The Liteset Application
This is the core application. Liteset operates like this:
- A user visits a chart or dashboard
- That triggers a SQL query to the data warehouse holding the underlying dataset
- The resulting data is served up in a data visualization
- The Liteset application is comprised of the Python (Litestar/ASGI) backend application (server) running under Uvicorn, an API layer, and the React frontend (built via Webpack) plus static assets needed for the application to work
Metadata Database
This is where chart and dashboard definitions, user information, logs, etc. are stored. Liteset is tested to work with PostgreSQL and MySQL databases as the metadata database (not to be confused with a data source like your data warehouse, which could be a much greater variety of options like Snowflake, Redshift, etc.).

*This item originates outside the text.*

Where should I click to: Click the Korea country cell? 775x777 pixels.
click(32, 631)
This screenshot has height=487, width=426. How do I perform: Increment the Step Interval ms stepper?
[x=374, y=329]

Some installation methods like our Quickstart and PyPI come configured by default to use a SQLite on-disk database. And in a Docker Compose installation, the data would be stored in a PostgreSQL container volume. Neither of these cases are recommended for production instances of Liteset.

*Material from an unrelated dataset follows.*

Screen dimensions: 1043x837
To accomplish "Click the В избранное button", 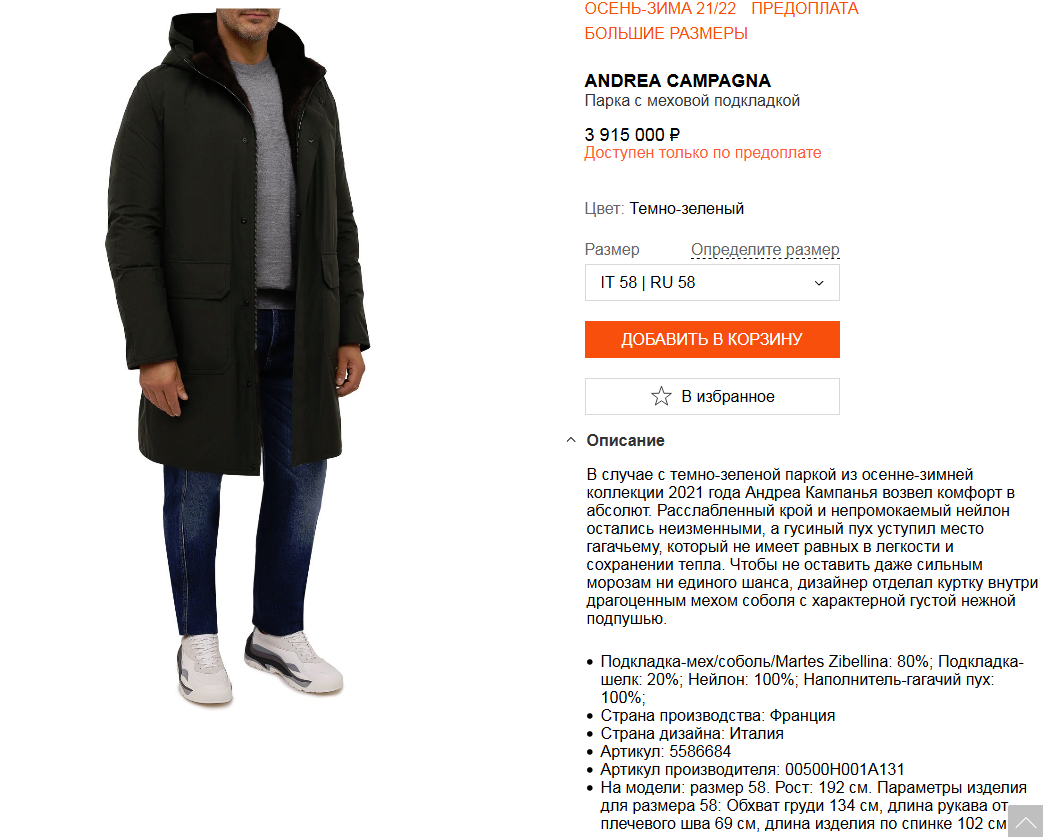I will tap(712, 397).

For production, a properly-configured, managed, standalone database is recommended. No matter what database you use, you should plan to back it up regularly.
Caching Layer
The caching layer serves two main functions:
- Store the results of queries to your data warehouse so that when a chart is loaded twice, it pulls from the cache the second time, speeding up the application and reducing load on your data warehouse.
- Act as a message broker for the worker, enabling the Alerts & Reports, async queries, and thumbnail caching features.
Most people use Redis for their cache, but Liteset supports other options too. See the cache docs for more.
Worker and Beat
This is one or more workers who execute tasks like run async queries or take snapshots of reports and send emails, and a "beat" that acts as the scheduler and tells workers when to perform their tasks. Most installations use Celery for these components.
Other components
Other components can be incorporated into Liteset. The best place to learn about additional configurations is the Configuration page. For instance, you could set up a load balancer or reverse proxy to implement HTTPS in front of your Liteset application, or specify a Mapbox URL to enable geospatial charts, etc.
Liteset won't even start without certain configuration settings established, so it's essential to review that page.